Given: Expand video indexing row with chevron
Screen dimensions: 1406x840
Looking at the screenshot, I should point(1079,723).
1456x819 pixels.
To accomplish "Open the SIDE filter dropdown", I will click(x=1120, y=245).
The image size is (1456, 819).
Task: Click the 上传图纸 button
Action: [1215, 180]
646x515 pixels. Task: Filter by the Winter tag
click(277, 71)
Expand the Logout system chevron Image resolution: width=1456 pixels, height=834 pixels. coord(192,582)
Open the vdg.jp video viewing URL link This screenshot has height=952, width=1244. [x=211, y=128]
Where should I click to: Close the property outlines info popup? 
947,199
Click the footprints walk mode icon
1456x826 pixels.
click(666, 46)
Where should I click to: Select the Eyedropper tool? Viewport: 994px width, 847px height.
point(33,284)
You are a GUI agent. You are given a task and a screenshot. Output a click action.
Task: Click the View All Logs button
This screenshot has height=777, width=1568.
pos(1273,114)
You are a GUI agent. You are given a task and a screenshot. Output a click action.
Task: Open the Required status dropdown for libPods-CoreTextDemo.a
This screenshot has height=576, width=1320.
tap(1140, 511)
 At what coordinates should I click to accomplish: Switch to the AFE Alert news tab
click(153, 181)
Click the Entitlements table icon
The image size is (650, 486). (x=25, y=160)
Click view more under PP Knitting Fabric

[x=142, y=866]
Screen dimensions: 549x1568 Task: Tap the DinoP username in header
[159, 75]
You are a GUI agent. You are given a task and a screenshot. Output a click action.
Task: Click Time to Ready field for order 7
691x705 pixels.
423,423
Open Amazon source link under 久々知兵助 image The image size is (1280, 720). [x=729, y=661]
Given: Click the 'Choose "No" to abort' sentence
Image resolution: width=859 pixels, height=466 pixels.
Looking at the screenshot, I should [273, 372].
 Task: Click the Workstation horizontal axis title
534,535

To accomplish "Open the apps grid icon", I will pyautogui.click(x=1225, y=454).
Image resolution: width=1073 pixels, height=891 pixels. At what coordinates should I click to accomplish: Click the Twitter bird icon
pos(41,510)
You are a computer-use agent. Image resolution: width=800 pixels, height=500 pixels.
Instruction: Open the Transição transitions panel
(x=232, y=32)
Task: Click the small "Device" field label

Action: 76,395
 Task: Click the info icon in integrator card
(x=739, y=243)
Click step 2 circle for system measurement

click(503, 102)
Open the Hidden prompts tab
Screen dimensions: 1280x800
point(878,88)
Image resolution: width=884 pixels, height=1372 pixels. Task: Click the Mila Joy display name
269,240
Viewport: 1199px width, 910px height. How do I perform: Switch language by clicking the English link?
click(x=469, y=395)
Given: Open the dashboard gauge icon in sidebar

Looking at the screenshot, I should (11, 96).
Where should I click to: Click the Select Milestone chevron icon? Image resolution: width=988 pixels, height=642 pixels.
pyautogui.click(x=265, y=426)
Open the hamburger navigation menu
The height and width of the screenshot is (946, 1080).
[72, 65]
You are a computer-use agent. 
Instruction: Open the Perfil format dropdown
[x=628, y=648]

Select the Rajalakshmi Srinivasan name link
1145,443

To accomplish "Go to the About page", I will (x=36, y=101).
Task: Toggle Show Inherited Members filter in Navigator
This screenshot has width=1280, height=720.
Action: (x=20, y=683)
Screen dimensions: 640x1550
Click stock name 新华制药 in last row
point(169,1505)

====

# GIVEN PROBLEM:
Reproduce the data verbatim, starting with the line that contains "Task: Toggle Show" and going on through the end of the data.

# PROBLEM SOLUTION:
Task: Toggle Show Inherited Members filter in Navigator
This screenshot has width=1280, height=720.
Action: (x=20, y=683)
Screen dimensions: 640x1550
Click stock name 新华制药 in last row
point(169,1505)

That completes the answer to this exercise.